┏━━

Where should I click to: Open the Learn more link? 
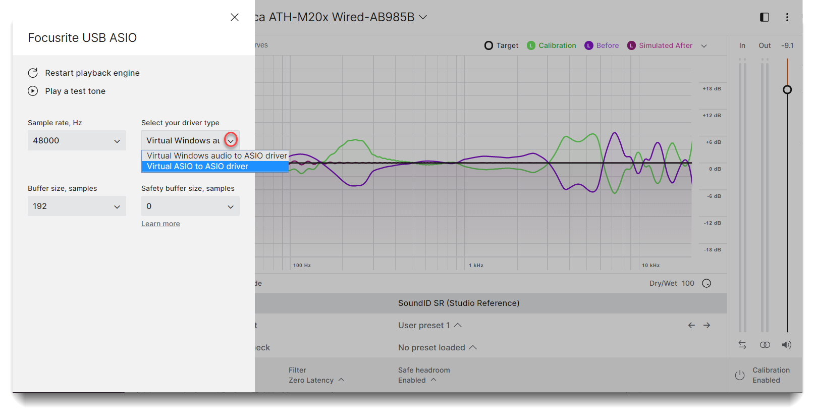160,224
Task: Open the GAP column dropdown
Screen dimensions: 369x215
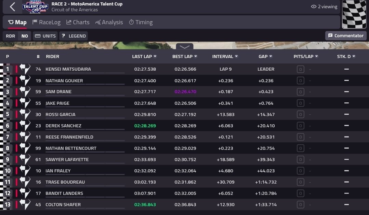Action: 271,56
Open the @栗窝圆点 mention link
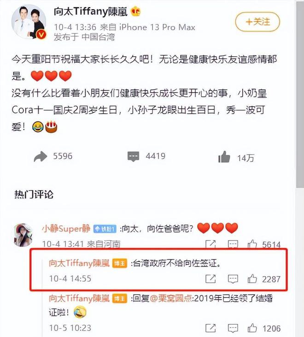This screenshot has height=337, width=304. click(x=171, y=298)
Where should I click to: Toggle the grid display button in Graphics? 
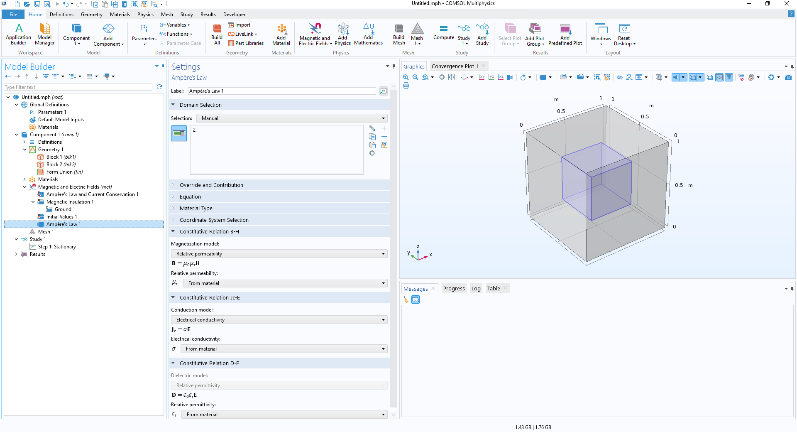(x=729, y=77)

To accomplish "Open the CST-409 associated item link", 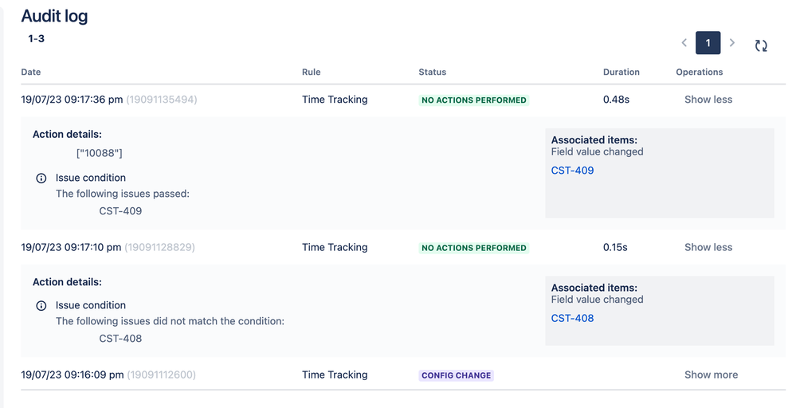I will (572, 171).
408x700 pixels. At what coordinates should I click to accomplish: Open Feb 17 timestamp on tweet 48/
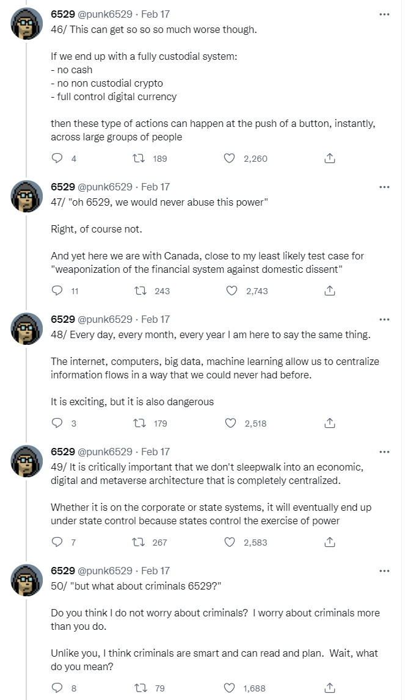(155, 319)
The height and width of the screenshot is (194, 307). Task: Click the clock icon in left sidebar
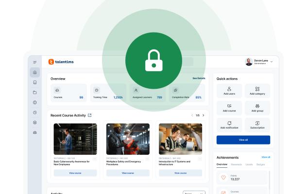(34, 112)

┗━━

PROBLEM TO WORK ON:
Give back, word for word, the lines from the line that contains "408x700 pixels. At" through the last line of the records, with no pictures and nothing else.

RESPONSE BELOW:
408x700 pixels. At what coordinates should I click to accomplish: Open Feb 17 timestamp on tweet 48/
(155, 319)
The height and width of the screenshot is (194, 307). Task: Click the clock icon in left sidebar
(34, 112)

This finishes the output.